Gilman: Laat me tot slot de vraag stellen: “Waarom filosofie?” Waarom zou zoiets abstracts belangrijk zijn in een tijd waarin er zoveel op het spel staat?
Bratton: In de afgelopen halve eeuw, maar eigenlijk sinds het begin van de 21e eeuw, is er een haast ontstaan om zo snel mogelijk berekeningen op planetaire schaal op te bouwen en deze constructie te gelde te maken en te kapitaliseren op welke manier dan ook die het meest geschikt en optimaliseerbaar is (zoals reclame en aandacht). Als zodanig is de berekening op planetaire schaal die we hebben niet de technologische en infrastructurele stapel die we echt willen of nodig hebben. Het is niet degene waarmee complexe planetaire beschavingen kunnen gedijen.

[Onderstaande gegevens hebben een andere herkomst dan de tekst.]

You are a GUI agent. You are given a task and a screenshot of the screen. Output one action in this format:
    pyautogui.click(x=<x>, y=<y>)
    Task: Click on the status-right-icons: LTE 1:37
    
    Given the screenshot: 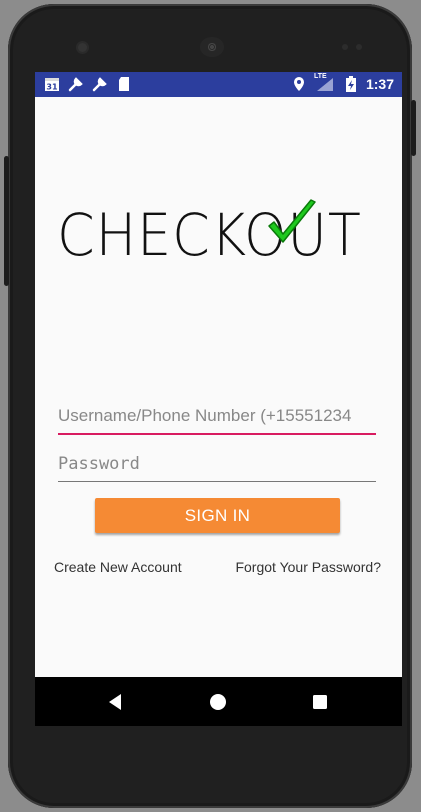 What is the action you would take?
    pyautogui.click(x=342, y=83)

De samenlevingen, economieën en ecologieën die we nodig hebben, kunnen niet ontstaan door simpelweg het heden naar de toekomst te extrapoleren. Dus wat is de stapel die nog moet komen? De antwoorden komen neer op navigatie, oriëntatie en hoe intelligentie wordt weerspiegeld en uitgebreid door berekeningen, en hoe het, via het mechanisme, zijn eigen hachelijke situatie en planetaire toestand begrijpt. Daarom is het Antikythera-apparaat onze leidraad.